The ACR selected Cassandra Foens, MD, medical director of radiation oncology at Covenant Cancer Treatment Center in Waterloo, Iowa; James P. Borgstede, MD, vice chair of radiology at the University of Colorado; and Michael M. Graham, MD, PhD, vice chair of radiology and director or nuclear medicine at the University of Iowa, to testify on the benefits of medical imaging in saving money and improving patient treatment.

The doctors advised the members of Congress and congressional staff of the negative impact RBMs have on the delivery of quality patient care, such as delays in treatment and barriers to imaging care for patients. The panel said that further imaging cuts would have a "devastating effect on the ability of physicians in rural areas to continue to provide much needed imaging care to patients."

They discussed the Obama Administration's recent call for the increase in the utilization rate. In opposition to this proposal, the ACR representatives pointed to data recently collected by the Radiology Business Management Association (RBMA) which showed that imaging centers in rural areas operate equipment approximately 48 percent of the time their offices are open; non-rural centers operate equipment during approximately 56 percent of their office hours.
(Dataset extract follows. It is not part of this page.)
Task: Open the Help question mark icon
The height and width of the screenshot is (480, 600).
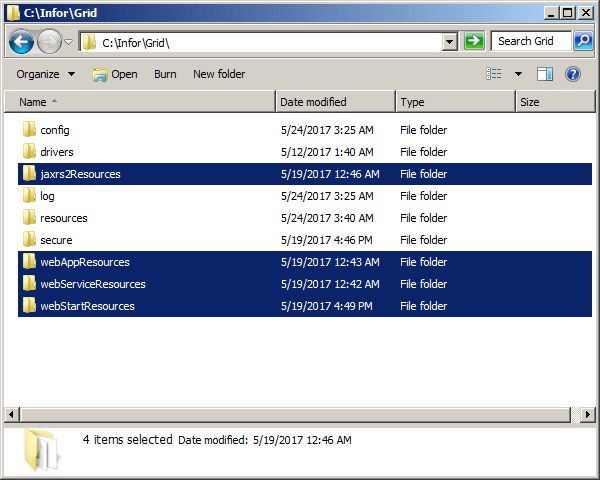Action: (573, 74)
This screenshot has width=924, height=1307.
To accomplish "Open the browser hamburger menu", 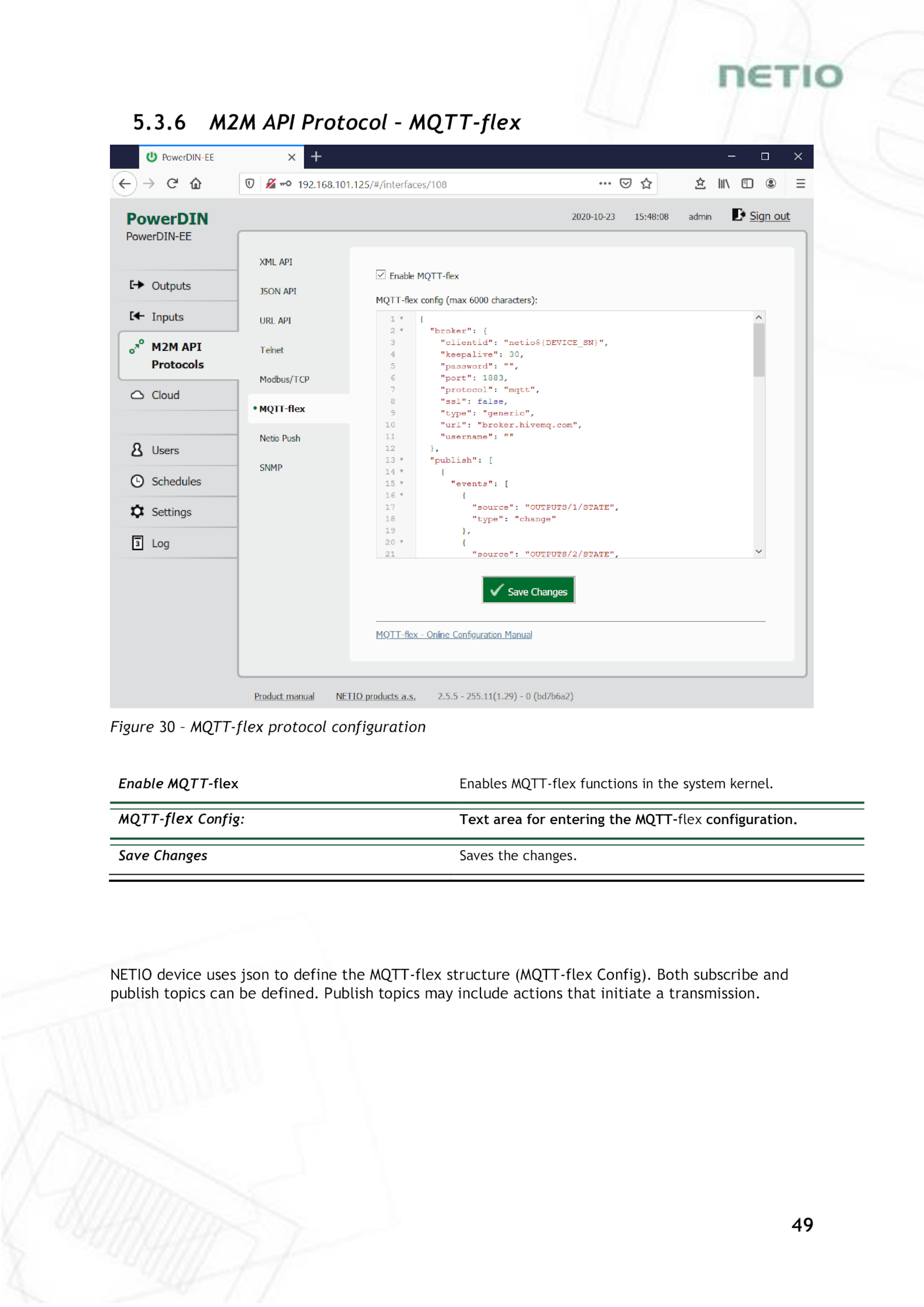I will pos(800,184).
The physicians argued that a 90 to 95 percent utilization rate for CT and MRI scans would hike the reimbursement cut for these modalities by more than 30 percent, on top of an average 23 percent hit resulting from imaging provisions in the Deficit Reduction Act of 2005 and even more reductions called for in the proposed Physician Fee Schedule Rule by the Centers for Medicare & Medicaid Services (CMS).

"With cuts this deep, there will be minimal if any access to advanced imaging in rural America. Even suburban and urban providers may find it hard to continue to offer the same level of service - all leading to longer travel for care and longer wait times," according to the ACR.